What to work on: Output the full listing exactly, character for character.

Records for this exercise:
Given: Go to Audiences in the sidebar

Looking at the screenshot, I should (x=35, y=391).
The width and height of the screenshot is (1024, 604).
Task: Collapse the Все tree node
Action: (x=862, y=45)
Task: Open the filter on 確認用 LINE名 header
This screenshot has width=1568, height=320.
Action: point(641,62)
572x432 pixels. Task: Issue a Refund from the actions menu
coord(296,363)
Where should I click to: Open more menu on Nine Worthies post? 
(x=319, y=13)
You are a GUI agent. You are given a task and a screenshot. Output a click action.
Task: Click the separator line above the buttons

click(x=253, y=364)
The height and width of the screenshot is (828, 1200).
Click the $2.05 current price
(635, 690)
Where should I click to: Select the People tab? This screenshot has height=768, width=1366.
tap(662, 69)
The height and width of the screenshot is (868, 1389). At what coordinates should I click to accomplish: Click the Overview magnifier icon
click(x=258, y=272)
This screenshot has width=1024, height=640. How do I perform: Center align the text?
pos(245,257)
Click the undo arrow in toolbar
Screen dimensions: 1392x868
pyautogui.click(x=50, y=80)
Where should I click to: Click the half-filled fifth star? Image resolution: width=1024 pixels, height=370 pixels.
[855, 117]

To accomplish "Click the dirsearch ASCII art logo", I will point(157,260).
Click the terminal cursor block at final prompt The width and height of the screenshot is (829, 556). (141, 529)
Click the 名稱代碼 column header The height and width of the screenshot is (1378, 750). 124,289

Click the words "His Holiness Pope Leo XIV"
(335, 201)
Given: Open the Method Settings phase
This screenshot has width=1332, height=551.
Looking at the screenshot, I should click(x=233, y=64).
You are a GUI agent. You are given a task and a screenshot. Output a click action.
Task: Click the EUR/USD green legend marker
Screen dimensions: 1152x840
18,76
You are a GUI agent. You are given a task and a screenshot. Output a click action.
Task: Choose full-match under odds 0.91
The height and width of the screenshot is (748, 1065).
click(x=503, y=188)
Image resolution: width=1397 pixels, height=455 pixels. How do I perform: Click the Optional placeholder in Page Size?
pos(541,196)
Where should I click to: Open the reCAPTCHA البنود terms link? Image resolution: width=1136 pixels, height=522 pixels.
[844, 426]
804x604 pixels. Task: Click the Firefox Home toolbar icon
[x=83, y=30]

Task solution:
Given: Go to Audiences in the sidebar

Looking at the screenshot, I should (x=35, y=391).
The width and height of the screenshot is (1024, 604).
Task: Collapse the Все tree node
Action: (x=862, y=45)
Task: Open the filter on 確認用 LINE名 header
This screenshot has width=1568, height=320.
Action: point(641,62)
572x432 pixels. Task: Issue a Refund from the actions menu
coord(296,363)
Where should I click to: Open more menu on Nine Worthies post? 
(x=319, y=13)
You are a GUI agent. You are given a task and a screenshot. Output a click action.
Task: Click the separator line above the buttons

click(x=253, y=364)
The height and width of the screenshot is (828, 1200).
Click the $2.05 current price
(635, 690)
Where should I click to: Select the People tab? This screenshot has height=768, width=1366.
tap(662, 69)
The height and width of the screenshot is (868, 1389). At what coordinates should I click to accomplish: Click the Overview magnifier icon
click(x=258, y=272)
This screenshot has width=1024, height=640. How do I perform: Center align the text?
pos(245,257)
Click the undo arrow in toolbar
Screen dimensions: 1392x868
pyautogui.click(x=50, y=80)
Where should I click to: Click the half-filled fifth star? Image resolution: width=1024 pixels, height=370 pixels.
[855, 117]

To accomplish "Click the dirsearch ASCII art logo", I will point(157,260).
Click the terminal cursor block at final prompt The width and height of the screenshot is (829, 556). (141, 529)
Click the 名稱代碼 column header The height and width of the screenshot is (1378, 750). 124,289

Click the words "His Holiness Pope Leo XIV"
(335, 201)
Given: Open the Method Settings phase
This screenshot has width=1332, height=551.
Looking at the screenshot, I should click(x=233, y=64).
You are a GUI agent. You are given a task and a screenshot. Output a click action.
Task: Click the EUR/USD green legend marker
Screen dimensions: 1152x840
18,76
You are a GUI agent. You are given a task and a screenshot. Output a click action.
Task: Choose full-match under odds 0.91
The height and width of the screenshot is (748, 1065).
click(x=503, y=188)
Image resolution: width=1397 pixels, height=455 pixels. How do I perform: Click the Optional placeholder in Page Size?
pos(541,196)
Where should I click to: Open the reCAPTCHA البنود terms link? Image resolution: width=1136 pixels, height=522 pixels.
[844, 426]
804x604 pixels. Task: Click the Firefox Home toolbar icon
[x=83, y=30]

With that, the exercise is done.